Los libros como el mejor juguete

“Pica al cuento”, con dirección de Santiago Doria, incentiva la imaginación en su ensamble de representación teatral y narración de textos.

Por S. F.

Los libros no muerden ni están en las bibliotecas como adornos polvorientos de color sepia. Para José Fin (apellido que funciona como un guiño al adulto que disfrutó de la lectura de Huckleberry Finn, de Mark Twain) y Lulú, los dos personajes de Pica al cuento, los relatos son sus tesoros más preciados tanto como sus juguetes. En los libros de todos los tamaños y formas que conforman la escenografía, ellos descubren mundos posibles que les permiten dar rienda suelta a la imaginación y jugar mientras los van leyendo. La propuesta de ensamblar la narración con una representación teatral resulta original, austera, con un desdoblamiento muy bien logrado por los intérpretes, Karina Hepner y Belisario Román, un actor que además de parecerse físicamente a Pepe Biondi, cultiva una gestualidad inspirada en las muecas, mohínes y el modo de revolear los ojos o fruncir la nariz del entrañable cómico.
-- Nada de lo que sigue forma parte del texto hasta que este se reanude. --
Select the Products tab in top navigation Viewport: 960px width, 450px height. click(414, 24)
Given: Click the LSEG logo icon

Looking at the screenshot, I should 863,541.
Sin embargo, la arriesgada intención de promover la lectura, pero desde una convención teatral, no termina de encontrar su propio código: el tiempo muerto de un relato, su extensión y circularidad atenta contra la dinámica escénica que siempre requiere de una trama conflictiva muy bien articulada.
Como si se hubieran escapado de un cuento y necesitaran de otros para prolongar sus existencias, Lulú y Fin empiezan a rastrear los relatos, desechan los que no tienen un título interesante y deciden narrar e interpretar otros. Ella es un poco ingenua pero muy extrovertida; él, en cambio, parece más sensible y melancólico. Las diferencias quedan neutralizadas por el afán de vivir sus propias historias. El mono azul, el cuento mejor sintetizado en todos los rubros –actuaciones, coreografías, música y canciones–, le permite a Román desplegar su notable manejo en la interpretación de Tomás, monito inventor de canciones y versos, que no puede dormir porque está enamoradísimo de una mona que parece ignorarlo por completo.
Apenas con tres escaleras, que sirven para ambientar todos los espacios que se van enumerando en los cuentos (selva, casas y balcones, entre otros), algunos títeres, objetos y disfraces, se consigue ilustrar adecuadamente los climas que circundan los relatos. Pero pronto el ritmo y el interés se estancan. El traspaso de un cuento a otro (esa bisagra ineludible para que funcione la mixtura entre la narración y el teatro) resulta errático. La dramaturgia de Graciela Sverdlick no se inclina por un rumbo que oriente a la obra en su conjunto. Sólo queda en mano de los actores mantener la fluidez del espectáculo hasta el final. Lo consiguen a fuerza de prepotencia y astucia actoral.